In her latest Instagram post, Hilary Duff truly opened up about her struggles with breastfeeding and pumping and the emotional journey it sent her on.
Hilary gave birth to her second child, a daughter named Banks, six months ago and decided to breastfeed despite her busy shooting schedule for Younger. This meant pumping while at work and, as she puts it, “having your damn nipples tugged at by an aggressive machine that makes an annoying sound, that echoes through your head day and night.”
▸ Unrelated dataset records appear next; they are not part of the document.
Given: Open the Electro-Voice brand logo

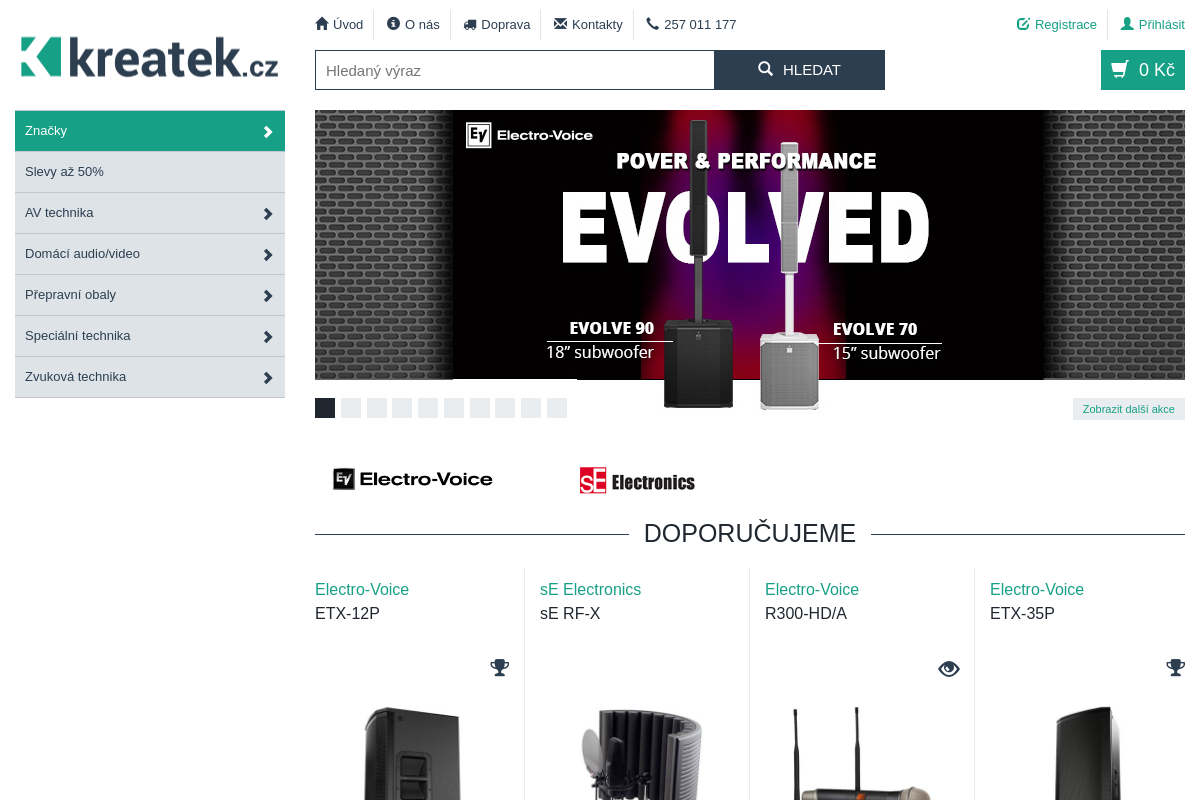Looking at the screenshot, I should pos(413,479).
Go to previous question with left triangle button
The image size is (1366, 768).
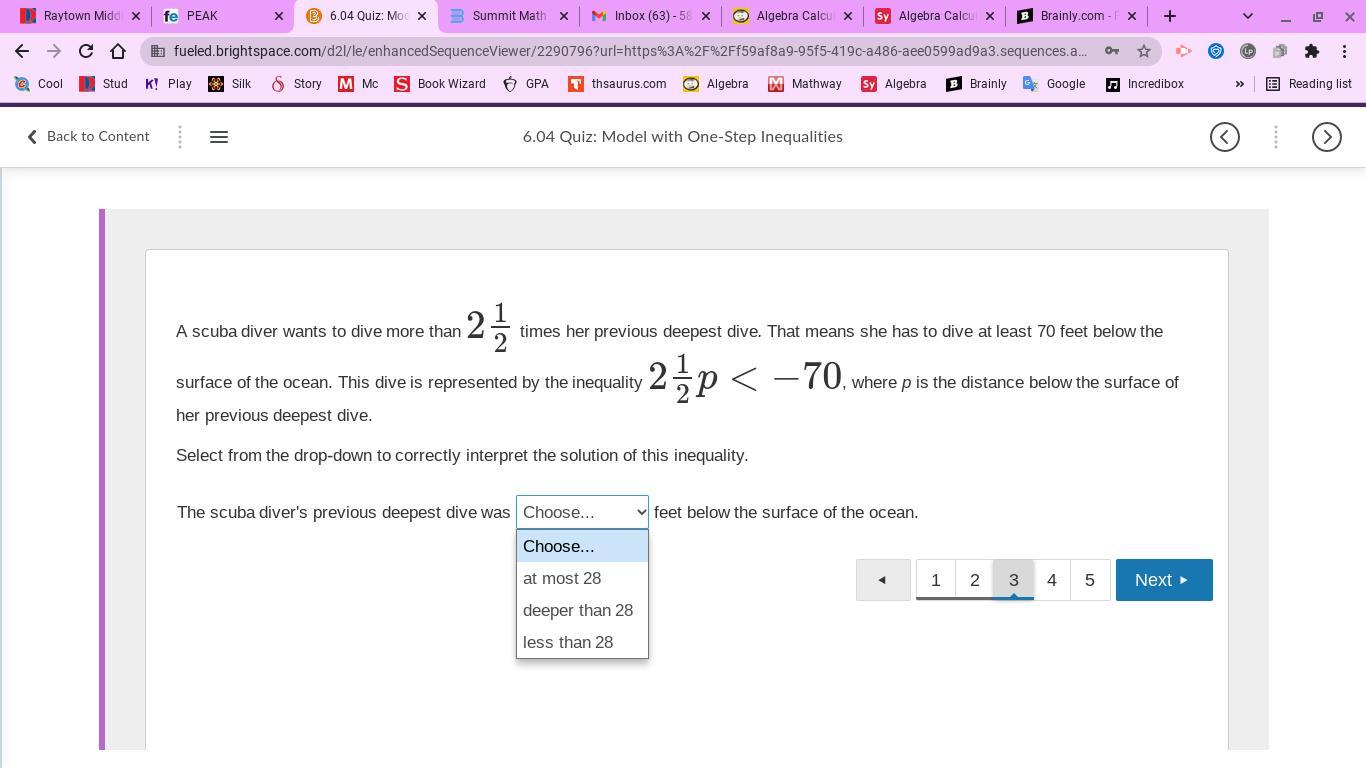pyautogui.click(x=882, y=580)
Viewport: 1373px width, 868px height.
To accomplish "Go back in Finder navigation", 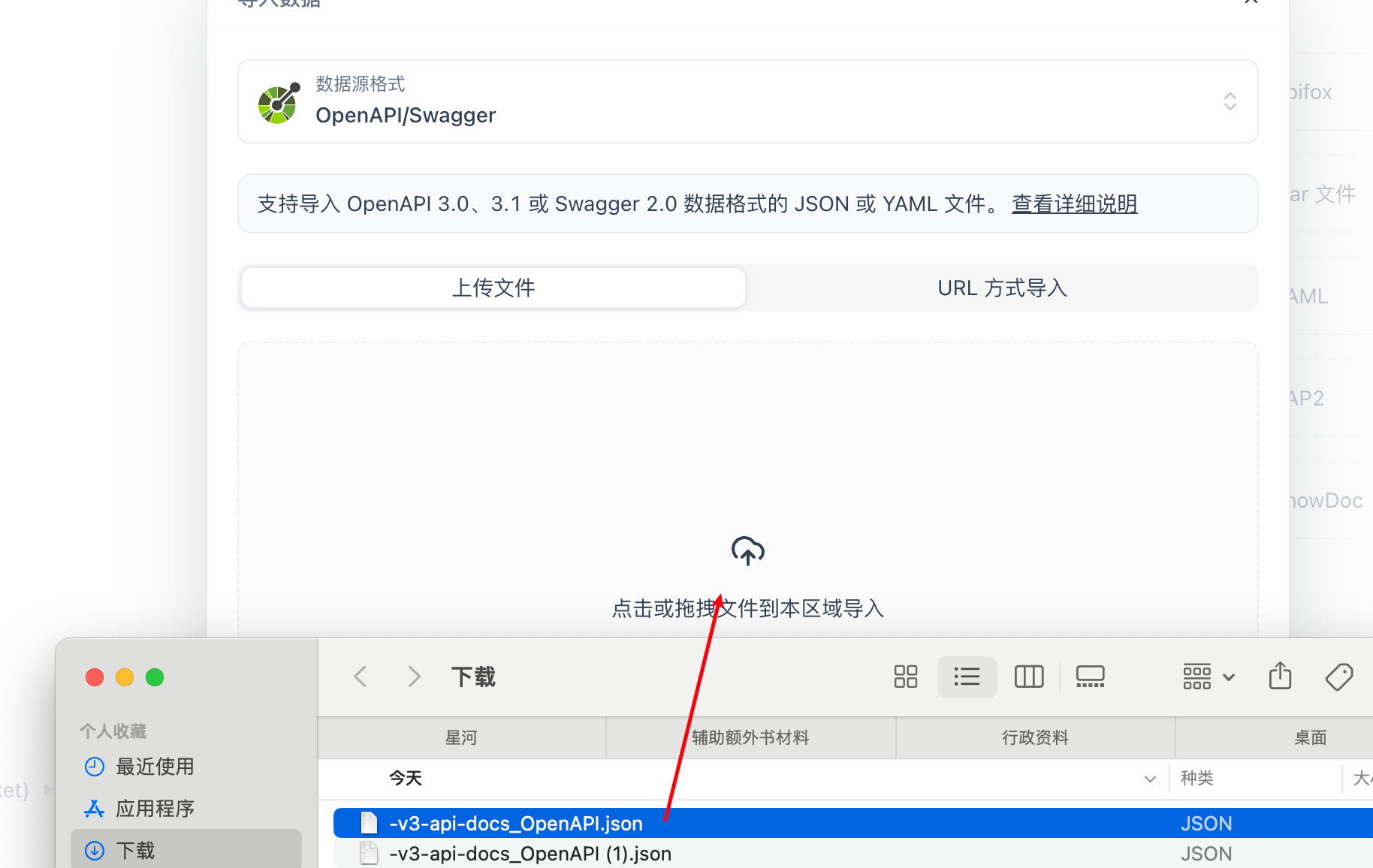I will (361, 677).
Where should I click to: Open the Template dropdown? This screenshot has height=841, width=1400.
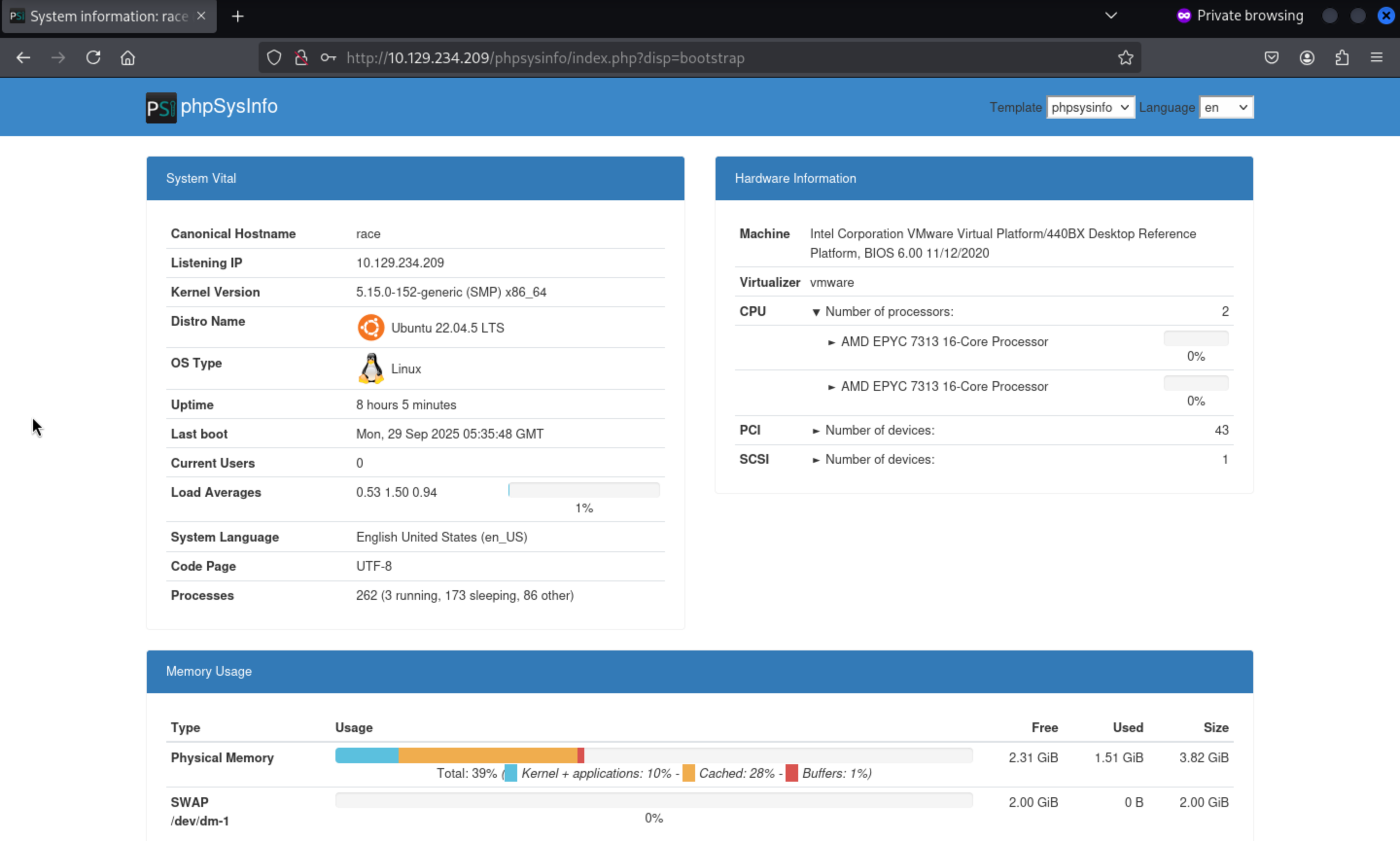click(x=1090, y=107)
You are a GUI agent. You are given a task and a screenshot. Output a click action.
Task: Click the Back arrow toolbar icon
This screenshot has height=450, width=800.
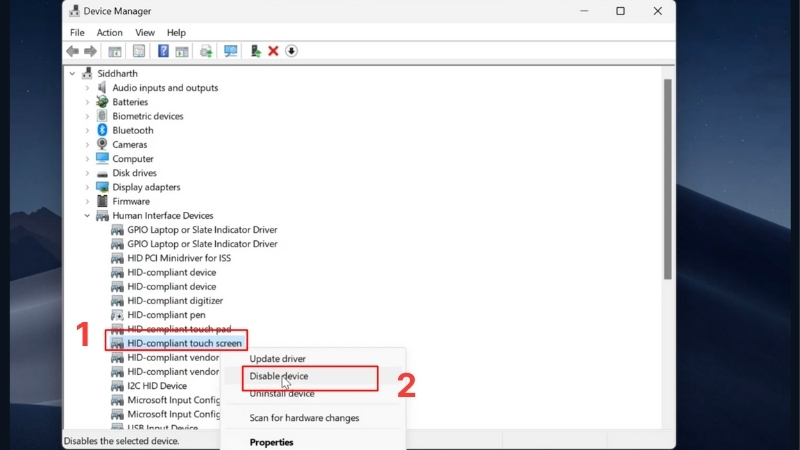pos(72,51)
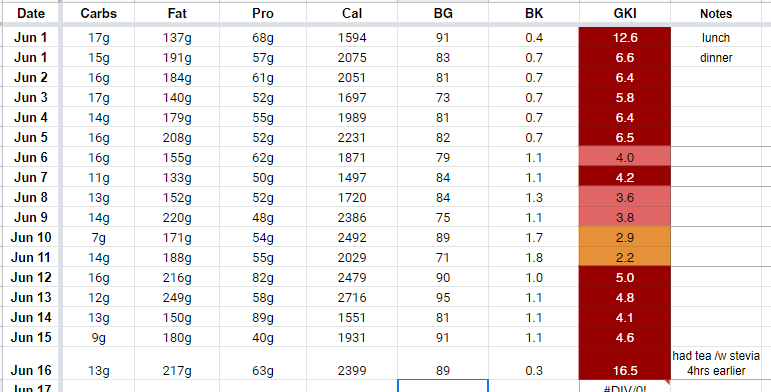Click the 'dinner' note cell
Image resolution: width=771 pixels, height=392 pixels.
[x=716, y=58]
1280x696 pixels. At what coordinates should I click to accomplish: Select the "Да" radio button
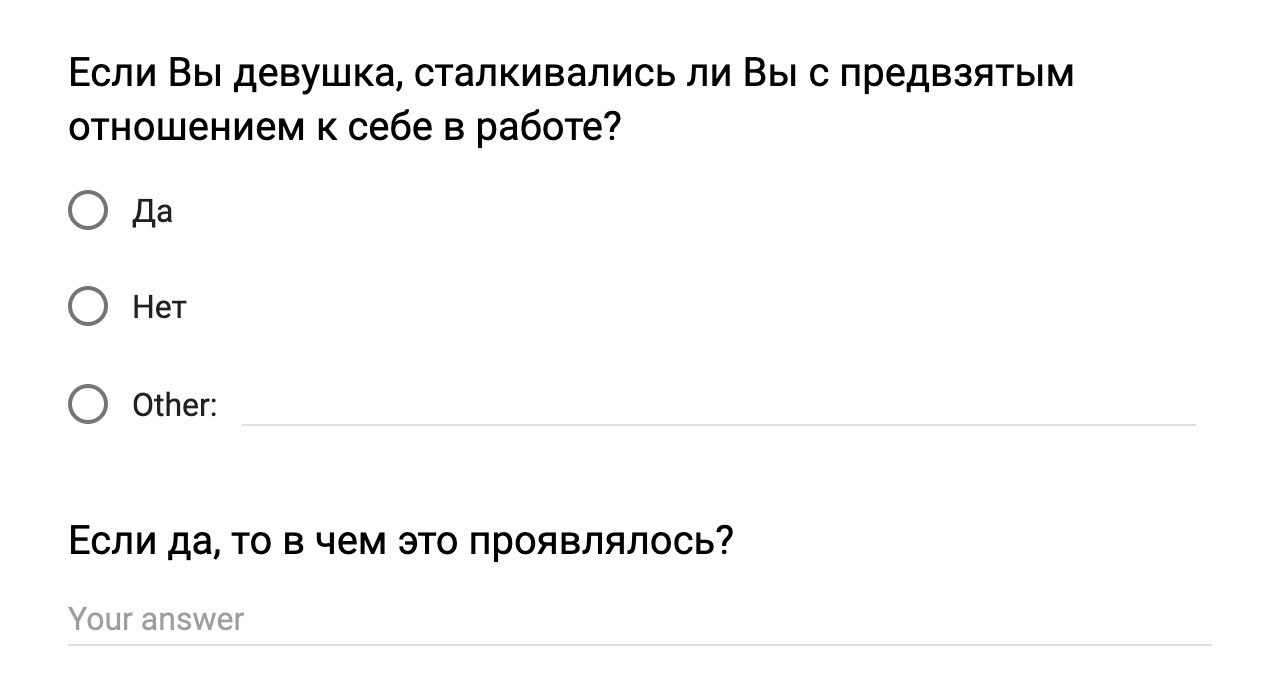coord(88,211)
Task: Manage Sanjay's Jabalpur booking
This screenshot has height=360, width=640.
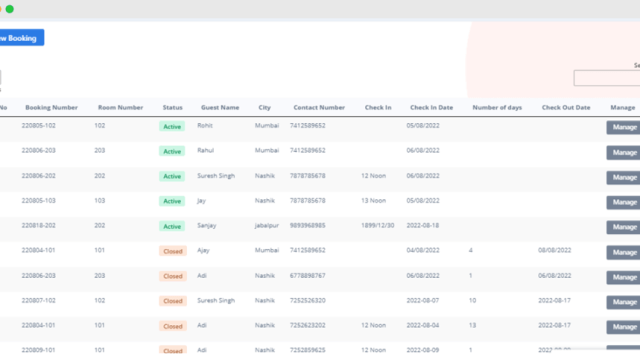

“Pumping at work sucks. I had zero downtime and am usually pumping in a hair and makeup trailer while four hands work to get me ready for the next scene with lots of other people around. Even if I had the luxury to be in my own room, it’s not even considered a ‘break’ because you have to sit upright for the milk to flow into the bottles!”
Despite all the challenges that came with breastfeeding as a working mom, Hilary was determined to breastfeed Banks until she was six months old. But now that Banks has reached that age, Hilary is done. She wrote,
“I know many women are not able to and for that I am sympathetic and very grateful that I could. For six wonderful months. But I needed a break. I was going to break.”
“I was sad and frustrated and feeling like a failure all of the time. When really I’m a badass rock star.”
And yet as hard as it all was, Hilary still felt a great amount of stress when it came to the decision to finally stop breastfeeding. She wrote,
“Deciding to stop BFing was so emotional and hard. I thought about it ALL day every day. It was a constant loop in my head. Weighing the pros and cons.”
In the end, breastfeeding and pumping were taking too much of a toll on her mental health and she had no choice.
“I cried many times and felt so depressed while weening. I wasn’t myself at all. Something scary was hovering over my brain and my heart…the part of me that I know is smart and rational. The lows felt horrible. I was missing good time with my baby.”
Since she stopped breastfeeding, Hilary has fortunately been able to successfully recover mentally. She’s spending more time with her daughter and her family (she also has a 7-year-old son Luca from her first marriage to Mike Comrie) and is getting more sleep.
So often our conversation on breastfeeding focuses on the need to normalize it (which is incredibly important!). But rarely do we discuss the intense emotional component that can come with breastfeeding and pumping as well. I hope that other mothers know they are not alone and can take comfort in Hilary’s story.